A pretrial conference was scheduled and held in this case on May 2, 2022, at 9:30 a.m. (Docket Nos. 63, 86). Defendant filed the pending Motion at 8:41 a.m. on May 2nd thus the Government did not have an opportunity to file a written response prior to the scheduled conference. After hearing oral argument on the Motion at the pretrial conference, the Court indicated that the Government could file a written response, if it desired, and that Defendant could supplement his Motion with any additional authority in support of his requests by close of business on May 2nd. Neither party did so.
As detailed in Defendant's Motion, defense counsel received certain Jencks material from the Government on April 25 and 26, 2022, as well as a form DEA-7 on April 28th . (Docket No. 85, ¶¶ 3-5).

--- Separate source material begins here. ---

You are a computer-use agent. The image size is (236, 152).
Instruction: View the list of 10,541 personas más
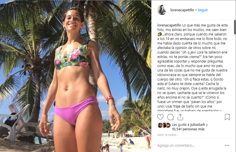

Defense counsel subsequently contacted Government counsel concerning “disclosure of material that [he] believes he is entitled under Brady v. Maryland.” (Id., ¶ 6). To that end, Defendant's Motion requests that the Government produce the following items which he refers to as Brady/Giglio material: (a) material related to the cooperating witness's agreement with the Government; (b) information related to the cooperating witness's probation or parole status at the time of his agreement with the Government; (c) an opportunity to review redacted reports related to the cooperating witness's arrest, detention and release following execution of a search warrant at his home where over 25 drug exhibits were recovered; (d) reports or notes of a controlled purchase by the cooperating witness on June 25, 2018, to include Pittsburgh Police reports related to the traffic stop, expired weapons permit, photographs of evidence seized records of an inventory search and K-9 reports; (e) reports related to law enforcement interaction with AUSA Timothy Lanni on June 25, 2018, and the decision to release the cooperating witness; (f) reports related to a search of the cooperating witness's home on June 25, 2018, including form DEA-88, the on duty AUSA report relative to securing the residence, photographs of the seized evidence and form DEA-12; and (g) reports related to the cooperating witness's arrest in Mercer County on January 5, 2020, including any assistance in plea negotiations by the Government. (Id., ¶¶ 10.a. - 10.g.).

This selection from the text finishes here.